Liputan6.com, Jakarta - Hasil survei PISA 2022 menunjukkan jika krisis kualitas pendidikan dalam 20 tahun terakhir masih belum berakhir. Dibutuhkan konsistensi perbaikan menajamen pengelolaan pendidikan di tanah air terutama terkait perbaikan kualitas guru, perbaikan kenyamanan lingkungan sekolah, serta intensitas keterlibatan orang tua siswa.
“Kami menilai dari hasil PISA 2022 menjadi indikator jika Indonesia masih belum bisa keluar dari krisis kualitas pendidikan yang hampir 20 tahun terakhir terus terjadi. Kemampuan dasar peserta didik di bidang numerik, literasi, dan sains masih di bawah mayoritas negara dunia,” ujar Ketua Komisi X DPR RI Syaiful Huda, Jumat, (15/12/2023).
Programme for International Student Assessment (PISA) atau Program Penilaian Pelajar Internasional merupakan sebuah asesmen yang dirancang oleh Organization for Economic Cooperation and Development (OECD) untuk mengukur capaian pendidikan suatu negara. Pada penilaian PISA 2022, Indonesia menyertakan 14.000 siswa. Dari situ diketahui jika skor bidang literasi Indonesia 359, matematika 366, dan sains 383.
Advertisement
Huda menjelaskan, skor kemampuan siswa Indonesia di bidang matematika dan literasi saat ini merupakan skor terendah sejak Indonesia mengikuti survei PISA. Meskipun di satu sisi raihan tersebut membuat Indonesia naik peringkat hingga 5-7 tingkat dibandingkan hasil PISA 2018.
“Kenaikan peringkat tersebut tidak banyak berarti karena terjadi di kondisi darurat di mana banyak negara mengalami learning loss akibat Pandemi Covid-19. Yang pasti skor capaian siswa Indonesia yang menunjukkan penurunan harus menjadi acuan melakukan evaluasi dan perumusan rekomendasi perbaikan pengelolaan pendidikan di tanah air,” katanya.

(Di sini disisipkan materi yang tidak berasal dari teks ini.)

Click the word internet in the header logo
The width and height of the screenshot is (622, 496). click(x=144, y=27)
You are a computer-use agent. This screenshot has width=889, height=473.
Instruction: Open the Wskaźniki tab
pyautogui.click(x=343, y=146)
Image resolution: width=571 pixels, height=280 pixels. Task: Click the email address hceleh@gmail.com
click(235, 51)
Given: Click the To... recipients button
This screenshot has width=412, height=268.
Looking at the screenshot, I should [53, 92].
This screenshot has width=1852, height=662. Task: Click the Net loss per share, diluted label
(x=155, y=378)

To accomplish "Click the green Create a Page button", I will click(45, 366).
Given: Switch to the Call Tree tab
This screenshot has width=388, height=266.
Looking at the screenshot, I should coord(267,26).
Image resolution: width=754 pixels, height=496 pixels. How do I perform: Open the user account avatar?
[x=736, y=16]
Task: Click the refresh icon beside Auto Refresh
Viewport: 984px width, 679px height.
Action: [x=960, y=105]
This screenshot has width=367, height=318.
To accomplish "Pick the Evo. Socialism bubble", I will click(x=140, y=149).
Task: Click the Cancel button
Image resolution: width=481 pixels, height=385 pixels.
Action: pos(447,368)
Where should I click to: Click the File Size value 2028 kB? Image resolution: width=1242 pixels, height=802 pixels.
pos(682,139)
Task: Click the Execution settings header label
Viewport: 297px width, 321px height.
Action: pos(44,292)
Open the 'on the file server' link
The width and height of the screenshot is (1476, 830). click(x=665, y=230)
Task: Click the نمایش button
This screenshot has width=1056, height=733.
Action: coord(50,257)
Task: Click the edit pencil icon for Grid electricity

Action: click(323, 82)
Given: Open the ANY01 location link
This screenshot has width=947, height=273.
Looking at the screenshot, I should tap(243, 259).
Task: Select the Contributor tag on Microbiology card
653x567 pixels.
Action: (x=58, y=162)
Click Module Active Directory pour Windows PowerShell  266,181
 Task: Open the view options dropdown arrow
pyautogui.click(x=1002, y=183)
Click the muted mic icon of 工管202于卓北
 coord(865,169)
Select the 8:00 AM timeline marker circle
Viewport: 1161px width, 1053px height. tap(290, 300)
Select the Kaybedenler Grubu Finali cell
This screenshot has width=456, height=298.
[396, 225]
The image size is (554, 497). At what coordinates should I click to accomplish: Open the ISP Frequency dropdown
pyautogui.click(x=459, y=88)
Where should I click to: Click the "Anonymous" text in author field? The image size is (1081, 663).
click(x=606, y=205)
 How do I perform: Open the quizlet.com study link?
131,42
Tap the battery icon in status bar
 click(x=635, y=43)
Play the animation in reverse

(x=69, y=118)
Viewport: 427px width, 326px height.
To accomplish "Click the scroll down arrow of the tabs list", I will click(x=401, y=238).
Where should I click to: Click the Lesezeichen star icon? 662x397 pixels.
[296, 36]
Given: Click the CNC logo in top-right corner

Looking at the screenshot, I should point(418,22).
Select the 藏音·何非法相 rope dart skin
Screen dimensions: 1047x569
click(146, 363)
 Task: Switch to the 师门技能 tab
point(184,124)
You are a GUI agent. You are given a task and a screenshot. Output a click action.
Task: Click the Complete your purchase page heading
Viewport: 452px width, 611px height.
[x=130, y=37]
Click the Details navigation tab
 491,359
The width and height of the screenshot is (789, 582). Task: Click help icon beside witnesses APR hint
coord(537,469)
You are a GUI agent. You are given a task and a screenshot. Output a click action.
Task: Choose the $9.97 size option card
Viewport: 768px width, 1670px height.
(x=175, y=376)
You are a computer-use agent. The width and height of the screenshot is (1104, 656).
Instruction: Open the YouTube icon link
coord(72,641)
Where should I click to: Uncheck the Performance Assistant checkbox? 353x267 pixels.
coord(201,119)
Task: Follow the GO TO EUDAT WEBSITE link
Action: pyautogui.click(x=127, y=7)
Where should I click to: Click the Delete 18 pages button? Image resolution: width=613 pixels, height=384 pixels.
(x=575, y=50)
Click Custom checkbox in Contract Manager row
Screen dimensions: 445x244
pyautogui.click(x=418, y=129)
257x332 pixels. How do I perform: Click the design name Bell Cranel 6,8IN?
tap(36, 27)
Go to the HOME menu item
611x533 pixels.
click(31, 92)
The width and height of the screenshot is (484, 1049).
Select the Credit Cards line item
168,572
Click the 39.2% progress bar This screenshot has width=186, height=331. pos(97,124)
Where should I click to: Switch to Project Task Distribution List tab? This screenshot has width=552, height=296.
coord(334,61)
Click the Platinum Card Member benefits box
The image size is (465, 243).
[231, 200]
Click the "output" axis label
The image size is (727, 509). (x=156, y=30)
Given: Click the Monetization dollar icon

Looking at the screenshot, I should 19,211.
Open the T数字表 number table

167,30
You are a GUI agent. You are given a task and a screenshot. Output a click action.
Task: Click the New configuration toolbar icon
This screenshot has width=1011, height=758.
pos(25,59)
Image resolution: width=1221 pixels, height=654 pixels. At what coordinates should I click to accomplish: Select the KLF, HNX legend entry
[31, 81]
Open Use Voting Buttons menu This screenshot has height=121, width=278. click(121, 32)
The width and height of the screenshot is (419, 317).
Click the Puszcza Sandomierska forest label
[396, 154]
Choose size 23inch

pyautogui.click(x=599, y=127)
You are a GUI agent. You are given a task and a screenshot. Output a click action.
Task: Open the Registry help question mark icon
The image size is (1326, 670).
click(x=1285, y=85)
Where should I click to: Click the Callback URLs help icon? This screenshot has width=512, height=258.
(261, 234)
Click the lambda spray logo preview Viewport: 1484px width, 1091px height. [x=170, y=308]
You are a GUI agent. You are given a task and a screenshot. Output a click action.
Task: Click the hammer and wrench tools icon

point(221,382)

Huda mengungkapkan survei PISA juga menelusuri faktor-faktor yang mempengaruhi kemampuan siswa di bidang matematika, bahasa, dan sains. Faktor-faktor tersebut antara lain inisiatif guru, keterlibatan orang tua, keamanan lingkungan sekolah dan sekitarnya, serta besaran alokasi dana pendidikan di masing-masing negara.
“Nah kita agak lemah dalam hal inisiatif guru dan keamanan sekolah,” katanya.
Jadi Pekerjaan Rumah Pengelolaan Pendidikan
Dari survei PISA, kata Huda diketahui jika 18 persen siswa (dari 14.000 siswa peserta tes ini) berada di sekolah yang kekurangan guru. Sedangkan 13 persen lainnya berada di sekolah dengan guru yang berkualitas kurang baik.
“Manajemen guru memang masih menjadi pekerjaan rumah dalam pengelolaan pendidikan di Indonesia. Berbagai program perbaikan kualitas guru seperti rekruitmen sejuta guru honorer menjadi PPPK pun berjalan lamban. Ini belum ngomong bagaimana cara untuk memberikan berbagai pelatihan untuk meningkatkan kualitas pendidik di tanah air,” katanya.
Politisi PKB ini mengatakan, dunia pendidikan di Indonesia juga menghadapi tantangan besar dalam hal keamanan di lingkungan sekolah dan sekitarnya. Saat ini banyak kasus perundungan maupun kekerasan yang terjadi di berbagai lembaga pendidik di Indonesia.
“Kasus bullying dan kekerasan di sekolah kita memang mencemaskan. Ironisnya hal ini belum menjadi kesadaran bersama dari stake holder pendidikan untuk bersama memberantasnya. Kasus kekerasan yang menimpa siswa di Sukabumi di mana pihak sekolah justru menutupinya menjadi contoh bagaimana sulitnya memberantas kasus perundungan dan kekerasan di sekolah kita,” katanya.